Adding Whole Word Masking

jacobdevlin-google · jacobdevlin-google · commit 0fce551b55ca · 2019-05-31T12:56:44.000-07:00
diff --git a/README.md b/README.md
@@ -1,10 +1,56 @@
 # BERT
 
+**\*\*\*\*\* New May 31st, 2019: Whole Word Masking Models \*\*\*\*\***
+
+This is a release of several new models which were the result of an improvement
+the pre-processing code.
+
+In the original pre-processing code, we randomly select WordPiece tokens to
+mask. For example:
+
+`Input Text: the man jumped up , put his basket on phil ##am ##mon ' s head`
+`Original Masked Input: [MASK] man [MASK] up , put his [MASK] on phil
+[MASK] ##mon ' s head`
+
+The new technique is called Whole Word Masking. In this case, we always mask
+*all* of the the tokens corresponding to a word at once. The overall masking
+rate remains the same.
+
+`Whole Word Masked Input: the man [MASK] up , put his basket on [MASK] [MASK]
+[MASK] ' s head`
+
+The training is identical -- we still predict each masked WordPiece token
+independently. The improvement comes from the fact that the original prediction
+task was too 'easy' for words that had been split into multiple WordPieces.
+
+This can be enabled during data generation by passing the flag
+`--do_whole_word_mask=True` to `create_pretraining_data.py`.
+
+Pre-trained models with Whole Word Masking are linked below. The data and
+training were otherwise identical, and the models have identical structure and
+vocab to the original models. We only include BERT-Large models. When using
+these models, please make it clear in the paper that you are using the Whole
+Word Masking variant of BERT-Large.
+
+*   **[`BERT-Large, Uncased (Whole Word Masking)`](https://storage.googleapis.com/bert_models/2019_05_30/wwm_uncased_L-24_H-1024_A-16.zip)**:
+    24-layer, 1024-hidden, 16-heads, 340M parameters
+
+*   **[`BERT-Large, Cased (Whole Word Masking)`](https://storage.googleapis.com/bert_models/2019_05_30/wwm_cased_L-24_H-1024_A-16.zip)**:
+    24-layer, 1024-hidden, 16-heads, 340M parameters
+
+Model                                    | SQUAD 1.1 F1/EM | Multi NLI Accuracy
+---------------------------------------- | :-------------: | :----------------:
+BERT-Large, Uncased (Original)           | 91.0/84.3       | 86.05
+BERT-Large, Uncased (Whole Word Masking) | 92.8/86.7       | 87.07
+BERT-Large, Cased (Original)             | 91.5/84.8       | 86.09
+BERT-Large, Cased (Whole Word Masking)   | 92.9/86.7       | 86.46
+
 **\*\*\*\*\* New February 7th, 2019: TfHub Module \*\*\*\*\***
 
 BERT has been uploaded to [TensorFlow Hub](https://tfhub.dev). See
-`run_classifier_with_tfhub.py` for an example of how to use the TF Hub module, 
-or run an example in the browser on [Colab](https://colab.sandbox.google.com/github/google-research/bert/blob/master/predicting_movie_reviews_with_bert_on_tf_hub.ipynb).

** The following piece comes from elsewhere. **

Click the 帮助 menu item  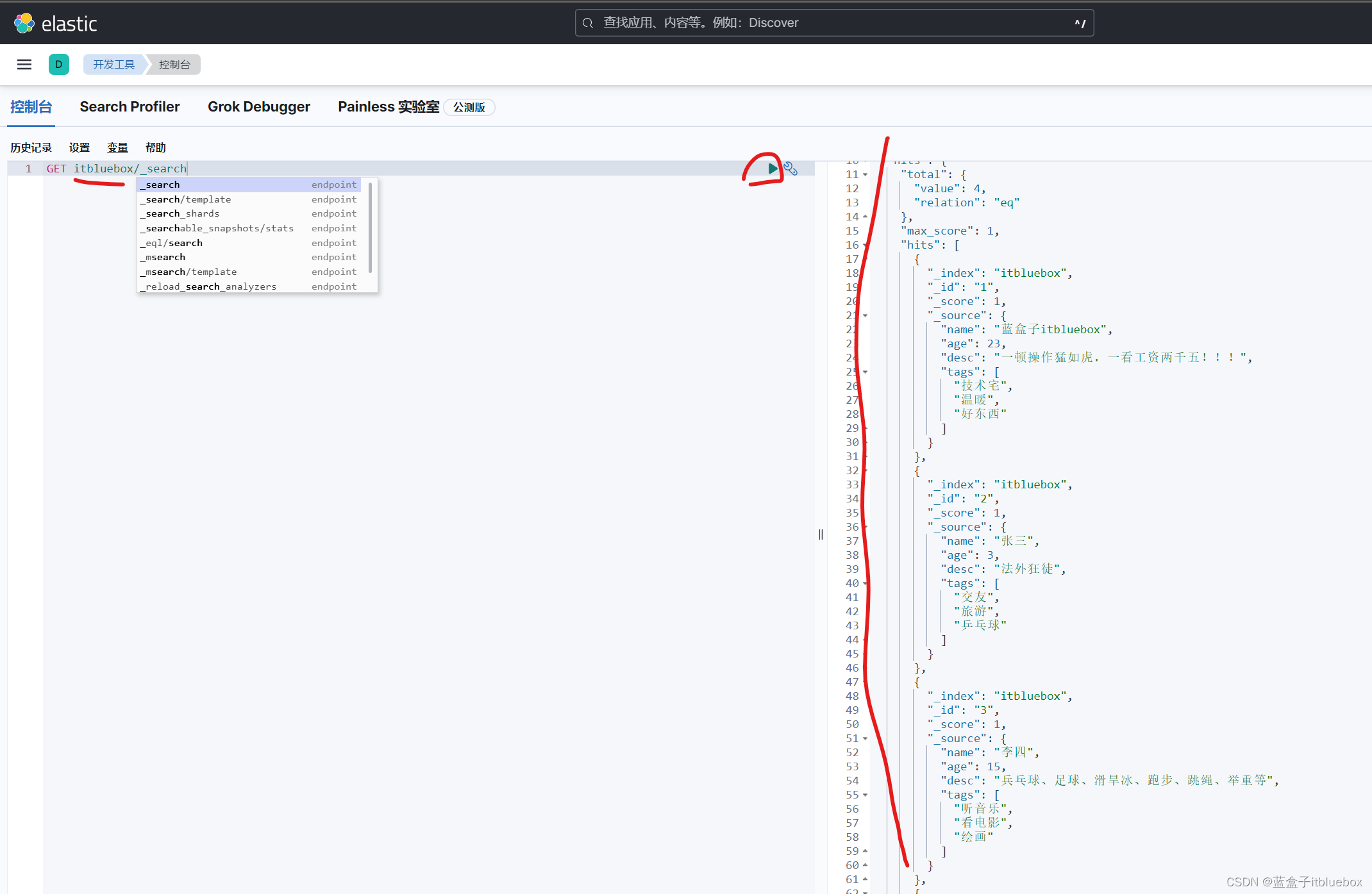tap(154, 147)
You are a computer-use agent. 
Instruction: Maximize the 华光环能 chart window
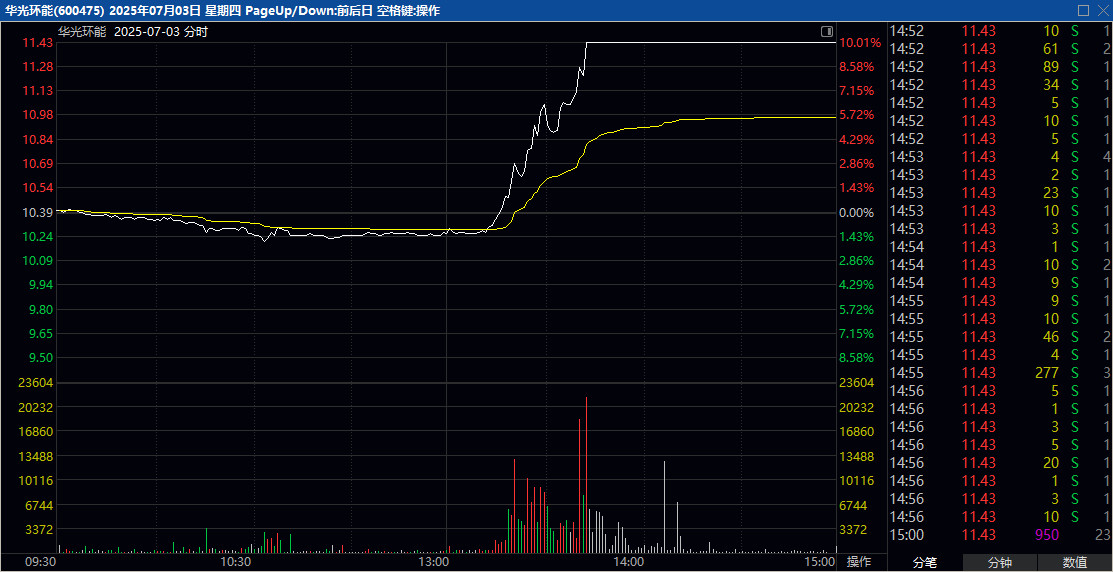click(x=1083, y=10)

+`run_classifier_with_tfhub.py` for an example of how to use the TF Hub module,
+or run an example in the browser on
+[Colab](https://colab.sandbox.google.com/github/google-research/bert/blob/master/predicting_movie_reviews_with_bert_on_tf_hub.ipynb).
 
 **\*\*\*\*\* New November 23rd, 2018: Un-normalized multilingual model + Thai +
 Mongolian \*\*\*\*\***
@@ -225,6 +271,10 @@ using your own script.)**
 
 The links to the models are here (right-click, 'Save link as...' on the name):
 
+*   **[`BERT-Large, Uncased (Whole Word Masking)`](https://storage.googleapis.com/bert_models/2019_05_30/wwm_uncased_L-24_H-1024_A-16.zip)**:
+    24-layer, 1024-hidden, 16-heads, 340M parameters
+*   **[`BERT-Large, Cased (Whole Word Masking)`](https://storage.googleapis.com/bert_models/2019_05_30/wwm_cased_L-24_H-1024_A-16.zip)**:
+    24-layer, 1024-hidden, 16-heads, 340M parameters
 *   **[`BERT-Base, Uncased`](https://storage.googleapis.com/bert_models/2018_10_18/uncased_L-12_H-768_A-12.zip)**:
     12-layer, 768-hidden, 12-heads, 110M parameters
 *   **[`BERT-Large, Uncased`](https://storage.googleapis.com/bert_models/2018_10_18/uncased_L-24_H-1024_A-16.zip)**:
diff --git a/create_pretraining_data.py b/create_pretraining_data.py
@@ -42,6 +42,10 @@
     "Whether to lower case the input text. Should be True for uncased "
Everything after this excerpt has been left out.